Undercover investigators working for the Government Accountability Office were able to receive approximately $30,000 in Advance Premium Tax Credits for health insurance after setting up a dozen fictitious accounts.

According to a report that the GAO produced for the Senate Finance Committee, the Centers for Medicare & Medicaid Services nevertheless approved 11 of the 12 fictitious applicants, even after an earlier report last year by the GAO about the fake accounts.

Last year, as part of a “secret shopper” investigation, the GAO created 12 fictitious identities to apply for premium subsidies through the federal health insurance marketplace, by telephone or online (see GAO Finds It Easy to Fake Applications for Health Insurance Premium Tax Credits). The GAO found the federal exchange approved 11 out of 12 telephone and online applications for fictitious applicants. The government paid $2,500 per month, or $30,000 per year, in tax credits for insurance policies for these fictitious individuals. 

The investigators provided fake documents, including Social Security Numbers and proof of income and citizenship, which proved to be no barrier to obtaining taxpayer-funded credits. Investigators found federal contractors made no effort to authenticate documents applicants provided. 

All 11 fictitious applicants maintained coverage and subsidies throughout last year. In one case, the GAO received a letter threatening to terminate coverage based on incomplete or inaccurate documentation, but nothing happened. The health coverage and tax credits both continued.

At the end of 2014, all 11 fictitious applicants were re-enrolled for the following year. The federal exchange did not detect the fact that some of these fake applications contained fabricated documents or that others were missing documents. Some of the applications were approved for coverage and tax credits based solely on the fictitious applicant’s attestations, without any supporting documentation at all. In addition, the marketplace sent incorrect 1095-A tax forms for three of the eleven fictitious applicants.

At the beginning of 2015, coverage continued for all 11 fictitious applicants. Then, six of the 11 applicants received notices that they were being terminated based on their failure to submit information or documentation with a new application, even though the GAO had not submitted any new applications. After calling the marketplace, GAO was able to have five of the six fictitious applicants reinstated, with greater subsidy amounts.

The GAO also found that some official correspondence from the marketplace was confusing and in some cases made references to impossible events. For example, at least one health insurance marketplace letter referenced a fictitious applicant’s tax return, which did not exist. Another marketplace letter had conflicting information in different paragraphs.

The GAO found that federal contractors continued their practice of accepting documents as true without attempting to verify a document’s authenticity unless there were obvious alterations. The contractors said this policy originated with the Centers for Medicare and Medicaid Services. A year after the GAO made its initial findings, there still appears to be no system in place to catch missing or fabricated documentation, the Senate Finance Committee noted. Given the absence of a system to detect fraud, CMS reports that its contractors have not referred any instances of fraud for investigation.

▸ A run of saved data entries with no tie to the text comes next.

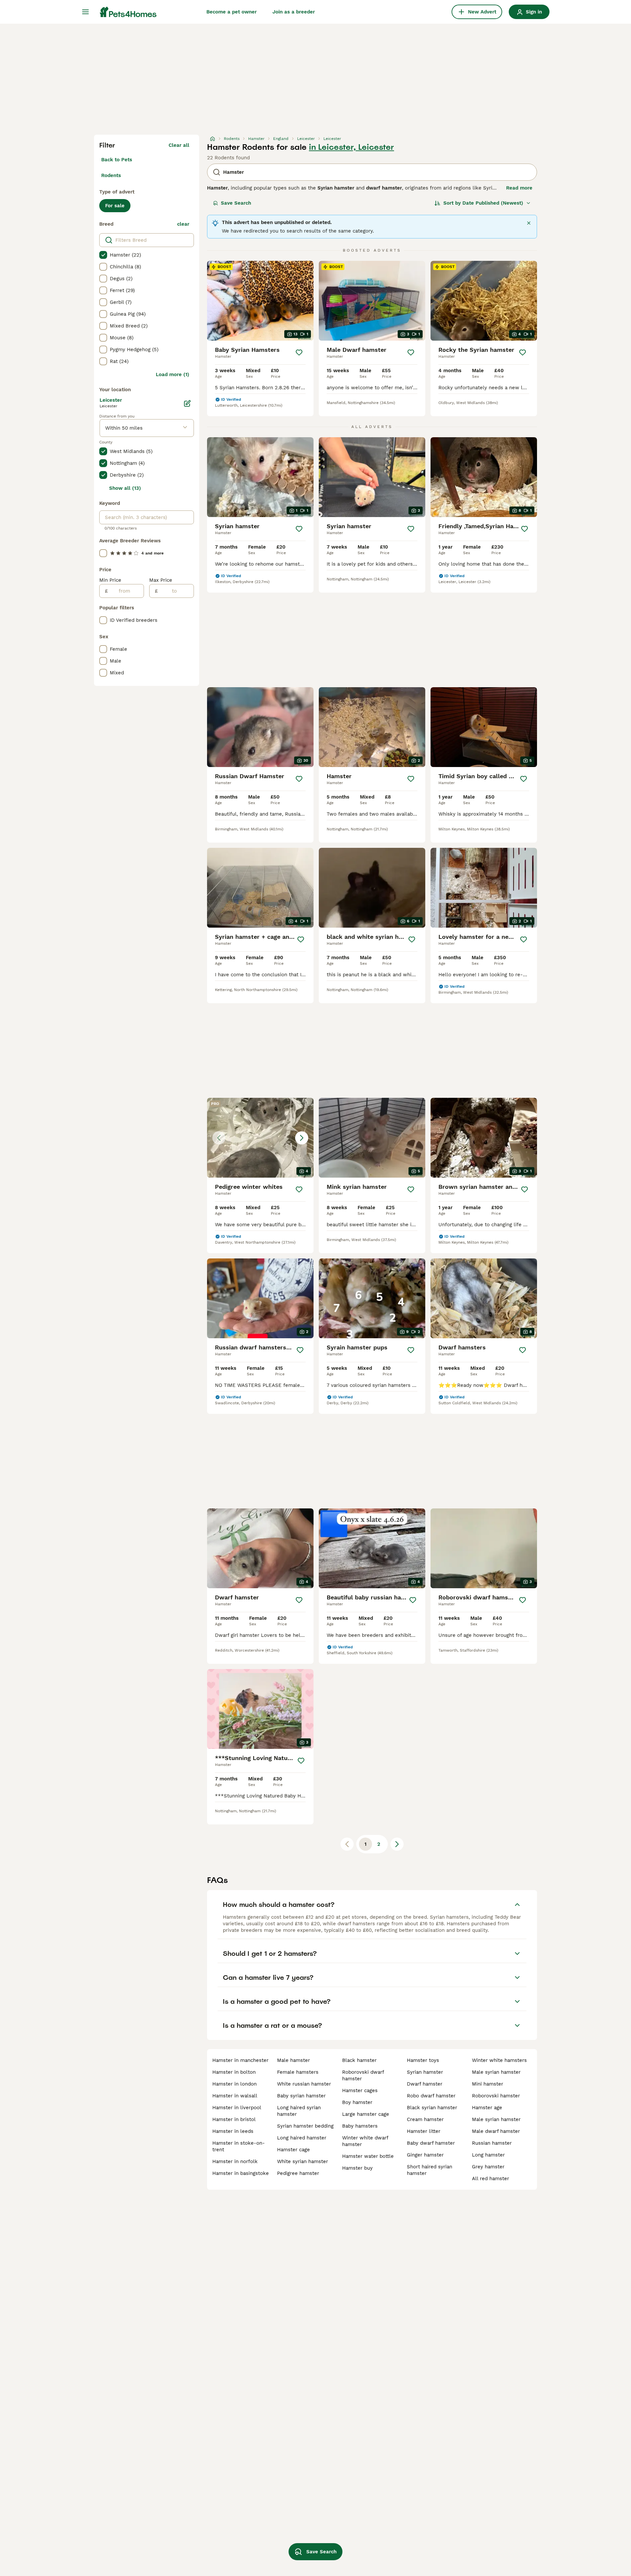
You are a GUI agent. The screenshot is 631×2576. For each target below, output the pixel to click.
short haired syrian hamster (429, 2170)
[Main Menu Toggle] (85, 11)
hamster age (487, 2108)
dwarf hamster (424, 2084)
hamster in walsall (234, 2096)
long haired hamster (301, 2138)
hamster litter (423, 2131)
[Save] (299, 352)
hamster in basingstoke (240, 2173)
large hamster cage (365, 2114)
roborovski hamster (496, 2096)
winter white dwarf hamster (365, 2141)
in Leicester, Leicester (351, 147)
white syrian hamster (302, 2161)
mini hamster (487, 2084)
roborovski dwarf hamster (363, 2075)
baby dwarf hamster (431, 2143)
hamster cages (360, 2090)
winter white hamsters (499, 2060)
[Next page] (397, 1844)
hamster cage (293, 2150)
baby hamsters (360, 2126)
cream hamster (425, 2119)
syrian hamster (425, 2072)
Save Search (236, 203)
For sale (115, 206)
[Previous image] (218, 1137)
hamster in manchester (240, 2060)
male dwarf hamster (496, 2131)
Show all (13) (125, 488)
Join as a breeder (293, 12)
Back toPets (116, 160)
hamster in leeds (232, 2131)
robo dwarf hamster (431, 2096)
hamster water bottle (368, 2156)
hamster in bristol (234, 2119)
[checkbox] (103, 254)
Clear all (179, 145)
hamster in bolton (234, 2072)
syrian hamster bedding (305, 2126)
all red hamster (490, 2178)
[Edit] (187, 403)
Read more (519, 188)
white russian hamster (304, 2084)
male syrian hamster (496, 2072)
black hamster (359, 2060)
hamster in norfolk (235, 2161)
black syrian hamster (432, 2108)
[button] (260, 1138)
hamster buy (357, 2168)
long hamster (488, 2155)
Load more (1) (172, 374)
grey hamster (488, 2167)
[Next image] (301, 1137)
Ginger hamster (425, 2155)
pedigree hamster (298, 2173)
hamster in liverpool (236, 2108)
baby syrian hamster (301, 2096)
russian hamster (492, 2143)
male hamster (293, 2060)
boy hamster (357, 2102)
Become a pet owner (231, 12)
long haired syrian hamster (299, 2111)
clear (183, 224)
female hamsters (297, 2072)
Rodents (111, 175)
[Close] (529, 223)
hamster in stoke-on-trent (238, 2146)
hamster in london (234, 2084)
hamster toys (423, 2060)
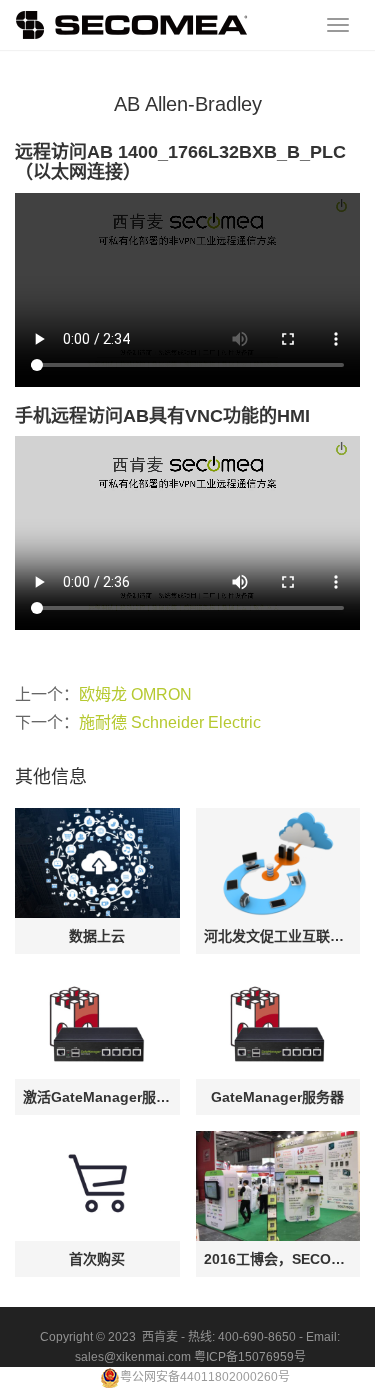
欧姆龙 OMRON (135, 694)
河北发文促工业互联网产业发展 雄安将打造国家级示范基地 (278, 936)
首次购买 (97, 1259)
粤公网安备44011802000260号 (205, 1377)
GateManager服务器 (277, 1097)
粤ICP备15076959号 (250, 1357)
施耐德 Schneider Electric (170, 722)
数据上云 (97, 936)
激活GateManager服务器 (97, 1097)
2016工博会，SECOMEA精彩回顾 (278, 1259)
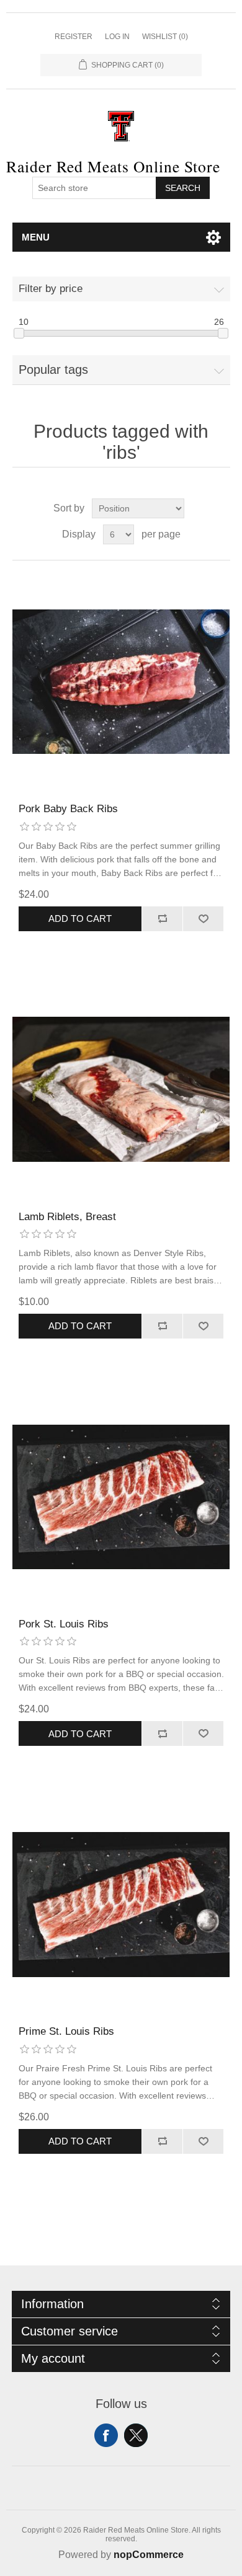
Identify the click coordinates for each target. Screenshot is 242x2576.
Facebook (106, 2435)
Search (182, 188)
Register (73, 36)
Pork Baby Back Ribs (68, 809)
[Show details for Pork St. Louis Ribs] (121, 1497)
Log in (117, 36)
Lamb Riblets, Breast (67, 1217)
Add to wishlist (202, 918)
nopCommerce (149, 2554)
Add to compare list (161, 918)
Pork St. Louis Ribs (64, 1624)
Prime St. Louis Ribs (66, 2031)
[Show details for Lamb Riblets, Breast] (121, 1089)
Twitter (136, 2435)
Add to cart (80, 918)
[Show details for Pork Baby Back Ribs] (121, 681)
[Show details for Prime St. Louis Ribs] (121, 1904)
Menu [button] (36, 237)
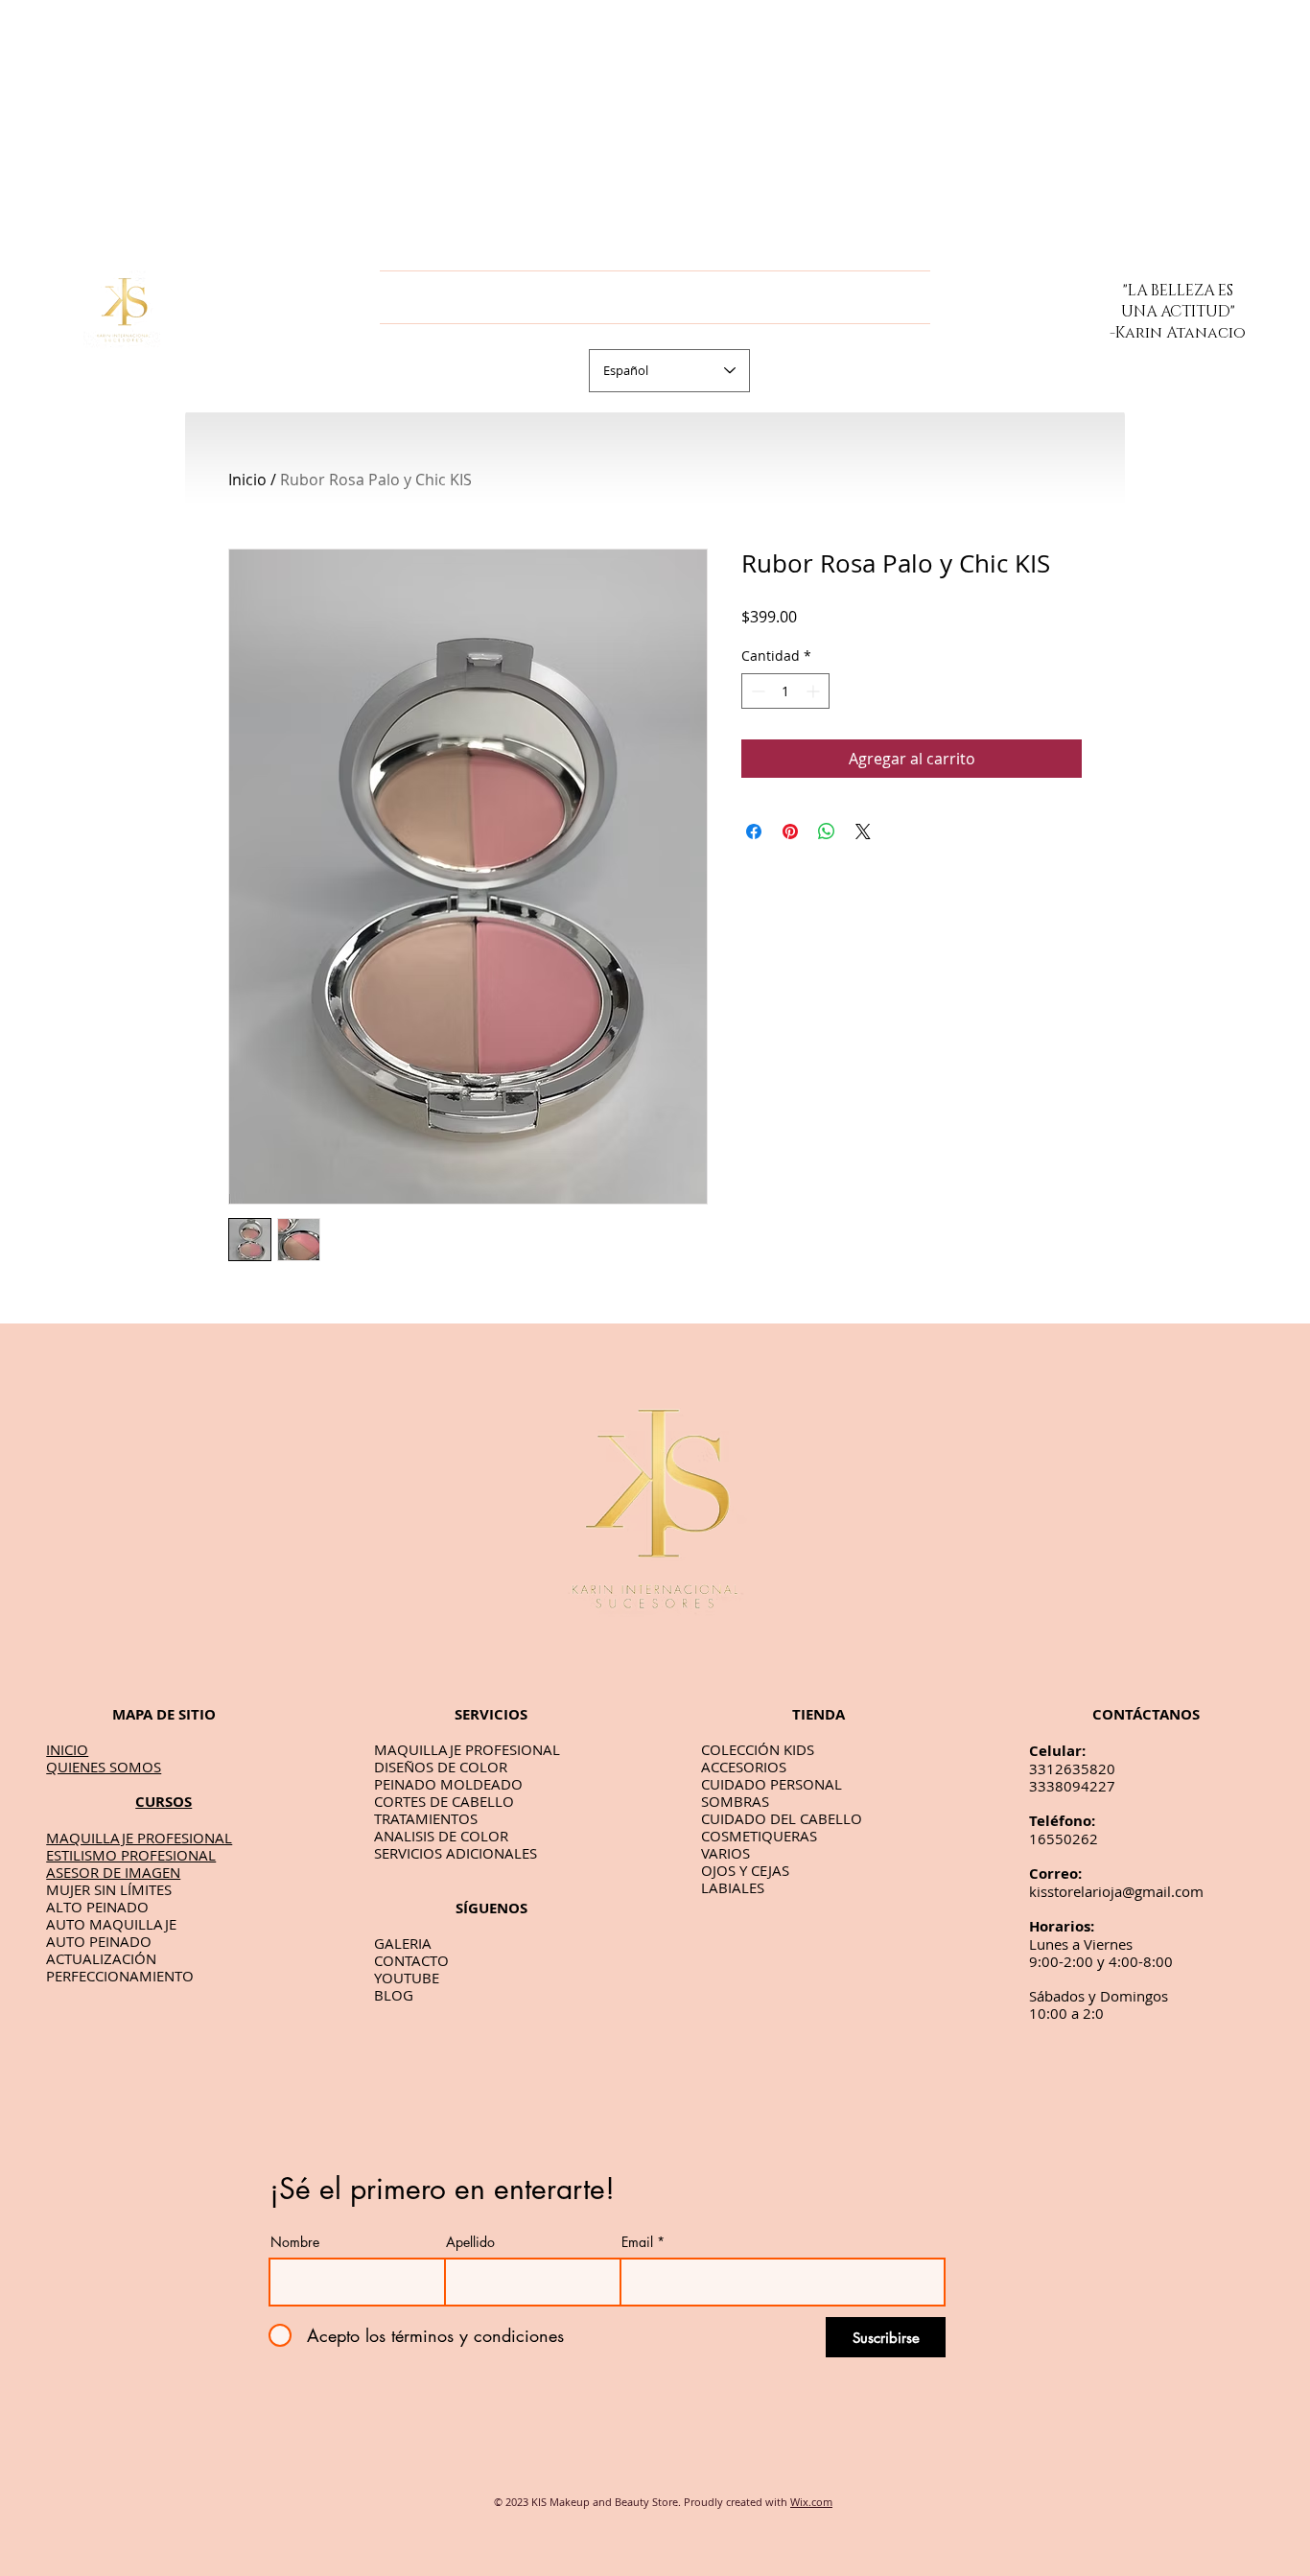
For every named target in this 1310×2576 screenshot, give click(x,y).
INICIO (67, 1749)
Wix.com (811, 2501)
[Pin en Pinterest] (790, 831)
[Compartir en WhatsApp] (826, 831)
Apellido (470, 2242)
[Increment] (815, 691)
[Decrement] (756, 691)
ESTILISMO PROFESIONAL (131, 1854)
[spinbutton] (785, 691)
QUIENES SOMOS (103, 1766)
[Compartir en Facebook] (753, 831)
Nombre (294, 2242)
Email (637, 2242)
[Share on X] (863, 831)
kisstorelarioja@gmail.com (1116, 1891)
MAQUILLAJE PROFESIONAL (139, 1837)
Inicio (247, 479)
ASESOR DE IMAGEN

The Senate committee held a hearing Thursday to discuss the findings of the report. “Since the federal exchange was first implemented, success has been measured by the number of applicants that have signed up for insurance,” said Senate Finance Committee chairman Orrin Hatch, R-Utah, in his opening statement. “Indeed, last year, when the administration reached its initial enrollment goal, critics of the law were told that we had been wrong all along and that the law was, despite all the evidence to the contrary, working just fine. However, with these findings from GAO, it seems obvious, at least to me, that the administration has been preoccupied with signing up as many applicants as possible, ignoring potential fraud and integrity issues along the way.”

Sen. Ron Wyden, D-Ore., the ranking Democrat on the committee, emphasized that the applicants were all fictitious and did not go through all the fraud checks. “This study looks at a dozen fictitious cases—and not one of them was a real person who filed taxes or got medical services,” he said. “No fast-buck fraudster got a government check sent to their bank account. Moreover, the government auditors acknowledge today that their work, quote, ‘cannot be generalized to the full population of applicants or enrollees.’ None of the fictitious characters in this study stepped foot in a hospital or a doctor’s office. And the fact is, when you actually show up for medical services, it’s a lot harder to fake your way into receiving taxpayer-subsidized care. Often before any services are delivered, providers ask for a photo I.D. with an insurance card. And if you’ve stolen an identity, there’s probably a medical history belonging to somebody else that should set off alarm bells. If you’re a real person signing up in the insurance marketplace, you have to attest under penalty of perjury that the information you provide is correct. And if you falsify the application, you face the prospect of a fine of up to $250,000.

"Another big anti-fraud check went untested in this study," Wyden added. "That is, squaring up tax returns with the information from your insurance application. The GAO’s testimony today calls it a, quote, ‘key element of back-end controls.’ If your tax return and personal info don’t match, the gambit’s up. But the study before us today ignores that anti-fraud check. It looks at only part of the picture when it comes to stopping fraud.”